*Task goal*: Lines from the one holding "Instruction: Uncheck DJUCED share logs" through the end of the entries, inclusive, form the whole output; reproduce them exactly and omit pictures.

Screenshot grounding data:
--------
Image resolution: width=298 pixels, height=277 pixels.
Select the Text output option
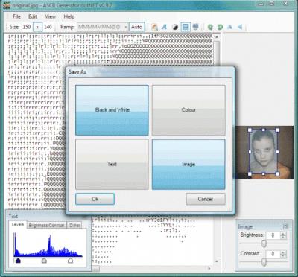click(112, 164)
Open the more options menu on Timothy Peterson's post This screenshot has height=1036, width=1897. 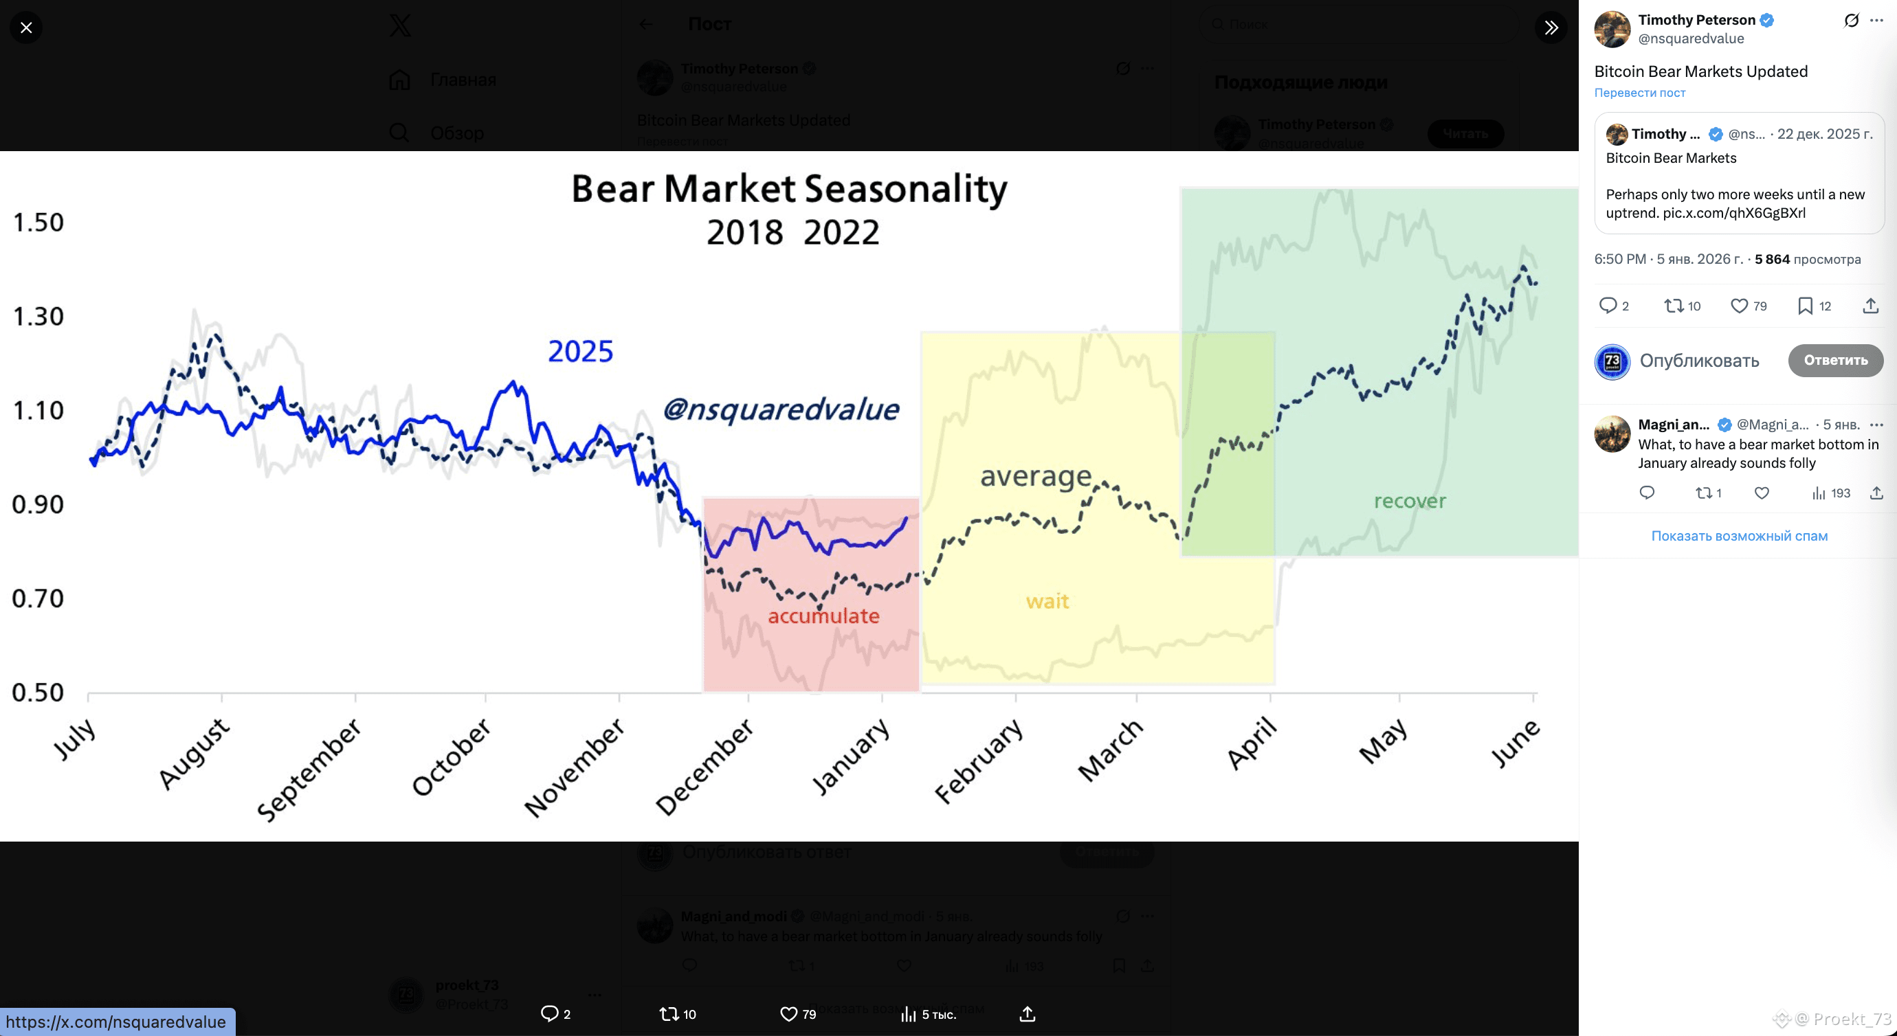tap(1876, 21)
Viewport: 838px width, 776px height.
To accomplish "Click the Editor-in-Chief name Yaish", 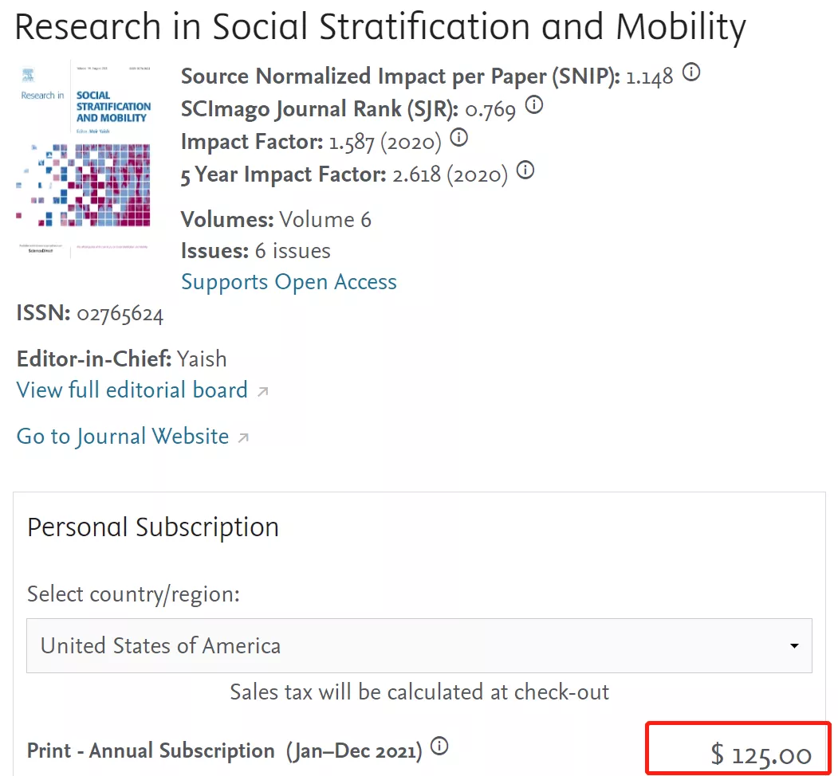I will pos(202,359).
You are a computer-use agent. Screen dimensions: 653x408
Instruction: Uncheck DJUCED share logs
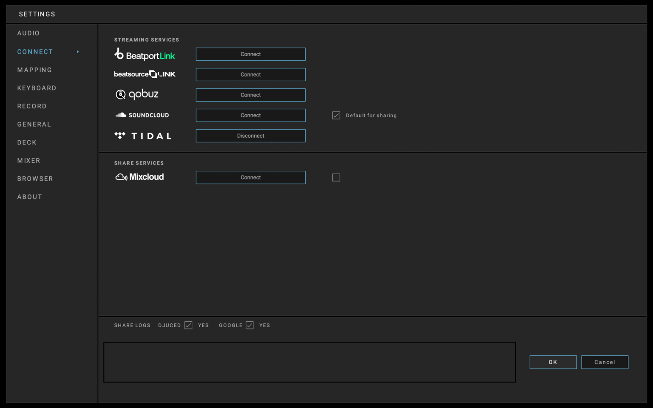[188, 325]
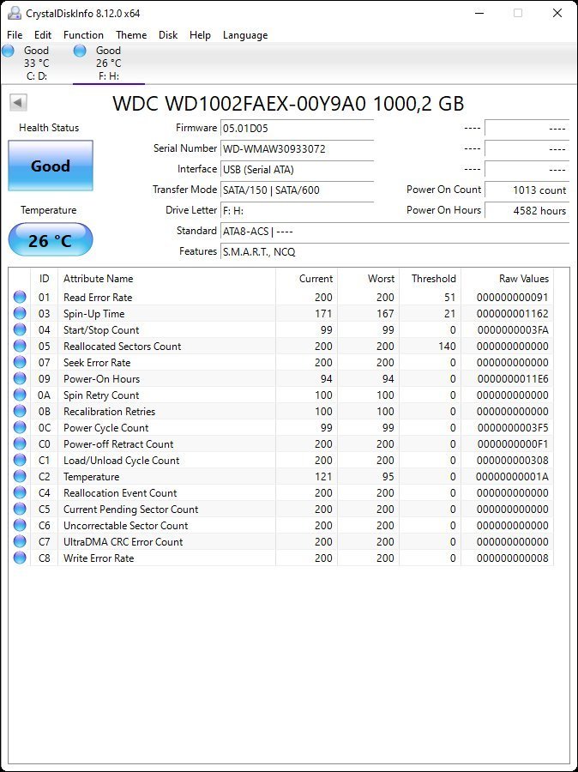Select the F: H: disk tab

(x=108, y=63)
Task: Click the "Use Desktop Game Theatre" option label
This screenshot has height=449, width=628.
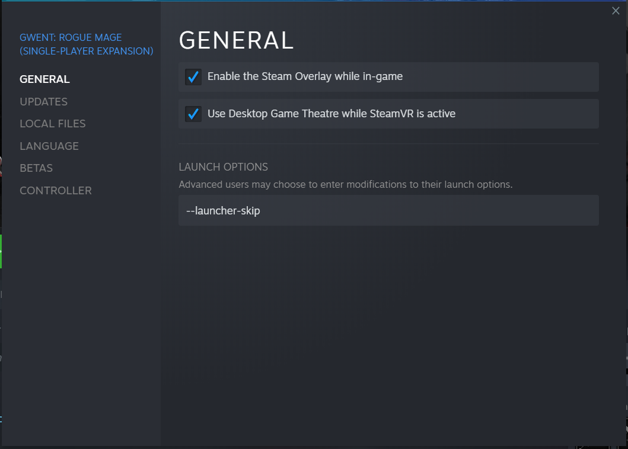Action: [x=331, y=114]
--------
*Your response*:
Instruction: Uncheck DJUCED share logs
[188, 325]
Select the F: H: disk tab

(x=108, y=63)
Task: Click the "Use Desktop Game Theatre" option label
This screenshot has height=449, width=628.
Action: [x=331, y=114]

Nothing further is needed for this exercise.